# [Task description]
Please copy out the records from their first line through the line containing "pos(315,428)", inclusive, reproducing each line character for character.

====== Task inputs

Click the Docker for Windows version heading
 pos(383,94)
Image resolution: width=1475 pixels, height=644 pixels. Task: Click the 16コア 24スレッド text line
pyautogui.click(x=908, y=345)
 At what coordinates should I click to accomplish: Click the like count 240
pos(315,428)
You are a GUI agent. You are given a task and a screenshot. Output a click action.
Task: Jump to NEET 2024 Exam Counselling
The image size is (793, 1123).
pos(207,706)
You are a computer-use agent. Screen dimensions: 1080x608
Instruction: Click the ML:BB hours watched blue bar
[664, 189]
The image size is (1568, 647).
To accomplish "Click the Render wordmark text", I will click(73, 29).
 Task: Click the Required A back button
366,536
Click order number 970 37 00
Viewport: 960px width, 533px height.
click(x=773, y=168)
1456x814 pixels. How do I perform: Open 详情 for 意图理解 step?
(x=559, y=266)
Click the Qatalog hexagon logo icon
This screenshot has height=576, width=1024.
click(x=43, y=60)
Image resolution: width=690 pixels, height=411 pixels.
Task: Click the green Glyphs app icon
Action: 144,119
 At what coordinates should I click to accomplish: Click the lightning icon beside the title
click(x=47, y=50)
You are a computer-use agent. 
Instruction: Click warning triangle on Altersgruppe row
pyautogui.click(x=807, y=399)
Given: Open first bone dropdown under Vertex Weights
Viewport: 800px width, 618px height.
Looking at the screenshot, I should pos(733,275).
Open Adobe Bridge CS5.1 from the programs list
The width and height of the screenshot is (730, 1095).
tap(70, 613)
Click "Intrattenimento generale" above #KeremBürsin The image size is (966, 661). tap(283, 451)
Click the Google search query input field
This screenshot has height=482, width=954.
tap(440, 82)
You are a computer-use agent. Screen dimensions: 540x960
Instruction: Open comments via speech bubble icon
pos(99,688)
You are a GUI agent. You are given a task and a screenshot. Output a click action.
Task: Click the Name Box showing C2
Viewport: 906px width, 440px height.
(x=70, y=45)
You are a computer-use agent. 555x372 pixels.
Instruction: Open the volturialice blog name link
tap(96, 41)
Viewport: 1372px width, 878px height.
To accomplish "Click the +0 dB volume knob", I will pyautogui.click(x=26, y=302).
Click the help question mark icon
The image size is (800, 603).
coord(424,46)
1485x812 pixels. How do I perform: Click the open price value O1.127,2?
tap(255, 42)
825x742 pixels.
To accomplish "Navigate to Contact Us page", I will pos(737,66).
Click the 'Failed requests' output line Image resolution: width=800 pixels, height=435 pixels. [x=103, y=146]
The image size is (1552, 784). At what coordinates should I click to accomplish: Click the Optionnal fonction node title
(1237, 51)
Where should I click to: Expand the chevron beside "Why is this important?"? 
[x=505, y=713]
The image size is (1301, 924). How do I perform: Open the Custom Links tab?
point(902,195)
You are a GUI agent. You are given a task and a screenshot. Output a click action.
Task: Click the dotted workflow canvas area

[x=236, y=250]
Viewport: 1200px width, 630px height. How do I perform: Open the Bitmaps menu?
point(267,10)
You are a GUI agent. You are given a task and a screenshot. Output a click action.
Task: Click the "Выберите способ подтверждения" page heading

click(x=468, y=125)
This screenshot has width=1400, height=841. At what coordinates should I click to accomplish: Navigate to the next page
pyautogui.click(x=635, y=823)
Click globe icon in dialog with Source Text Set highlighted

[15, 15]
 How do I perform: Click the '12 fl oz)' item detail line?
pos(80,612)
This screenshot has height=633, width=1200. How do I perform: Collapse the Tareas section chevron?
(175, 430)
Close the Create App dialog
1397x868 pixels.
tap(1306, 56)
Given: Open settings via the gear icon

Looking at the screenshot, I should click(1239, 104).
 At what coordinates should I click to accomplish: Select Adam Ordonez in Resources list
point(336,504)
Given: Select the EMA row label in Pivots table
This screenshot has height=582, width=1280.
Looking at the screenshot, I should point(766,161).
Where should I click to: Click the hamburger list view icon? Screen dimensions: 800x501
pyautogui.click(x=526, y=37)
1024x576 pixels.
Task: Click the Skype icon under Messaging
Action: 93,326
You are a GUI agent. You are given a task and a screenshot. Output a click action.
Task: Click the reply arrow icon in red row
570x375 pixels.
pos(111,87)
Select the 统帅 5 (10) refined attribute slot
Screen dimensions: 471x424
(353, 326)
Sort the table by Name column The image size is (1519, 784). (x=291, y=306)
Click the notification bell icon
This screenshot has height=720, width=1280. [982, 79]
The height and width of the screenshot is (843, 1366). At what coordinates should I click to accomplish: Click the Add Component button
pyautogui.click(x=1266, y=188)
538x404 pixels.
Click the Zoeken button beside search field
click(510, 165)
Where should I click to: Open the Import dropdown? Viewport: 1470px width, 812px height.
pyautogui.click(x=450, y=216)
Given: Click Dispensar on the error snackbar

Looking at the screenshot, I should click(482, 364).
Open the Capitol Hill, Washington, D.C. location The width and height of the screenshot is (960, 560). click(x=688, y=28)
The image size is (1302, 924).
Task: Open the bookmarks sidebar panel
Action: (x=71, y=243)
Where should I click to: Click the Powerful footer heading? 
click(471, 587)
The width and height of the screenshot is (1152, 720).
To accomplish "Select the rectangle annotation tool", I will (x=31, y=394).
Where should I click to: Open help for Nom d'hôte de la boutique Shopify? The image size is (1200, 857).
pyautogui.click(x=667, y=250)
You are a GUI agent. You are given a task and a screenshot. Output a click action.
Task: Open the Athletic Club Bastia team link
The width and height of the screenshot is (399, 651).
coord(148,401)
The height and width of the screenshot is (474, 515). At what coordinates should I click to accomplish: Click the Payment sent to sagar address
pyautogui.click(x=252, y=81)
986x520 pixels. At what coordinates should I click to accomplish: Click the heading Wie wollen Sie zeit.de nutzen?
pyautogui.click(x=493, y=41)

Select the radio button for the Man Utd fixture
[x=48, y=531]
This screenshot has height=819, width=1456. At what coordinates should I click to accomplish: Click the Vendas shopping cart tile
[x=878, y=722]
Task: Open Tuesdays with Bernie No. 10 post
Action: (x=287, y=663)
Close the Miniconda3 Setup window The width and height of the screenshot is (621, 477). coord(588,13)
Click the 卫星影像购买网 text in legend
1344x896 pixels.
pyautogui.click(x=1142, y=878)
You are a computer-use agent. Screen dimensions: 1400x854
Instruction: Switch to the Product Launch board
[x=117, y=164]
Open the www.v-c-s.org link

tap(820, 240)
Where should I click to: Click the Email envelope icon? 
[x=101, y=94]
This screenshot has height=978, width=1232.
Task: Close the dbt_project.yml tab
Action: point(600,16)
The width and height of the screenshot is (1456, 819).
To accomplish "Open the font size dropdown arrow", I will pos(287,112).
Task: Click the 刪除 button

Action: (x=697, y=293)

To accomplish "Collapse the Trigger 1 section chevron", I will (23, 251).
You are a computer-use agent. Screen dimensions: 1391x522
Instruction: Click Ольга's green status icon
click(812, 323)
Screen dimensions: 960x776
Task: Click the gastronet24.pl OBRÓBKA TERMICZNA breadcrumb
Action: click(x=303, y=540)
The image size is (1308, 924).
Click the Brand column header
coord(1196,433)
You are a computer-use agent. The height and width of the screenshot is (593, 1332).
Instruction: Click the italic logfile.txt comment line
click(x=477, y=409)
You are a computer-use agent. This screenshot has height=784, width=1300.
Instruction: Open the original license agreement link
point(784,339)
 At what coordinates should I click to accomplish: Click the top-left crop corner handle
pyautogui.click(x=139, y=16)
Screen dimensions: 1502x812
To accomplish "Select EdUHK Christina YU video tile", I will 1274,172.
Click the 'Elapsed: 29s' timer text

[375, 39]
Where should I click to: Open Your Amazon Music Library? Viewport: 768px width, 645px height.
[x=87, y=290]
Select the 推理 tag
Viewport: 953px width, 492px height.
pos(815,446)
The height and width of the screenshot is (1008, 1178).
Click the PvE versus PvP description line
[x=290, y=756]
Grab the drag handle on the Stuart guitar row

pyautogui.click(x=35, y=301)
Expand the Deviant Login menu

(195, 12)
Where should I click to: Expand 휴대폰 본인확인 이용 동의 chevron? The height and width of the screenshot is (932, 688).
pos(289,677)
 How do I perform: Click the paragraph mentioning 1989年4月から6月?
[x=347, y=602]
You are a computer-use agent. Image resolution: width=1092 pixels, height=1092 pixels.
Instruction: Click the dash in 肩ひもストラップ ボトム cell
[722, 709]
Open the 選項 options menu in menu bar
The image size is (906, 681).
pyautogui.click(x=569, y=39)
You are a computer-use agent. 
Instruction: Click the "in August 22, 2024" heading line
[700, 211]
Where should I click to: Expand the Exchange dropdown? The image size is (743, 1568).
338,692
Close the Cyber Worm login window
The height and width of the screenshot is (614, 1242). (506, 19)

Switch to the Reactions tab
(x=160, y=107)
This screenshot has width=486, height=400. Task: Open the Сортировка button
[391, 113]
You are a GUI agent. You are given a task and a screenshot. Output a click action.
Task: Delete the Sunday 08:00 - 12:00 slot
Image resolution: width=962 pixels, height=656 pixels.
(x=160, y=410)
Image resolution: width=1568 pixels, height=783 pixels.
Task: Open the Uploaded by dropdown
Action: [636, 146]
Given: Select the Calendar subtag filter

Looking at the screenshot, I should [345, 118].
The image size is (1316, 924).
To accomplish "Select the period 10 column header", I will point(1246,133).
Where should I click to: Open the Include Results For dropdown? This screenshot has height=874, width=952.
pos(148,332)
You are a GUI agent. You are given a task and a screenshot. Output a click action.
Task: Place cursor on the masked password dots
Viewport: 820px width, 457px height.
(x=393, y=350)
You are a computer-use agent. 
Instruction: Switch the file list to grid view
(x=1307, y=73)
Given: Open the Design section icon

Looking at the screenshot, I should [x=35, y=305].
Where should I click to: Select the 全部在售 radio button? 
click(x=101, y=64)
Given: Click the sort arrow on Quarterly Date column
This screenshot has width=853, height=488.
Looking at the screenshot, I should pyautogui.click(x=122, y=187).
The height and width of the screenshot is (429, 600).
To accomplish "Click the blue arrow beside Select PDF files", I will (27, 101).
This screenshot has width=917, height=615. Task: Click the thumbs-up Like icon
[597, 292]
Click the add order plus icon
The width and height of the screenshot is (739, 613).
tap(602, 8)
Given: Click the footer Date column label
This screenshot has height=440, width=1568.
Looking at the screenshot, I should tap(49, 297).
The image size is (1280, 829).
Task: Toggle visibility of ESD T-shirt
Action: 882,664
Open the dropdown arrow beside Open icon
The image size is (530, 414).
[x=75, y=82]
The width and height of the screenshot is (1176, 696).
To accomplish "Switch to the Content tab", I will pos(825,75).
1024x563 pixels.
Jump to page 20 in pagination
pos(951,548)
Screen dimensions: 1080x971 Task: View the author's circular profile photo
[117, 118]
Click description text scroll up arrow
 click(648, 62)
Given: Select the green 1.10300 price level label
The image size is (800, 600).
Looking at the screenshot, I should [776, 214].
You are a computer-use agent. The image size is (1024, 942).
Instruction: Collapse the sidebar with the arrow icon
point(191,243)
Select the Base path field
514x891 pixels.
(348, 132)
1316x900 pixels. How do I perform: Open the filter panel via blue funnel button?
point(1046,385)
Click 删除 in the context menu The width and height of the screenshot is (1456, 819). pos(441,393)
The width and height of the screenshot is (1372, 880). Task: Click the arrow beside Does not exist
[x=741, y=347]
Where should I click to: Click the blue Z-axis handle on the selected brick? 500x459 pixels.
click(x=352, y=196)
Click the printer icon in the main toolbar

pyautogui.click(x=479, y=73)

============

# [The response]
Click the Docker for Windows version heading
 pos(383,94)
Image resolution: width=1475 pixels, height=644 pixels. Task: Click the 16コア 24スレッド text line
pyautogui.click(x=908, y=345)
 At what coordinates should I click to accomplish: Click the like count 240
pos(315,428)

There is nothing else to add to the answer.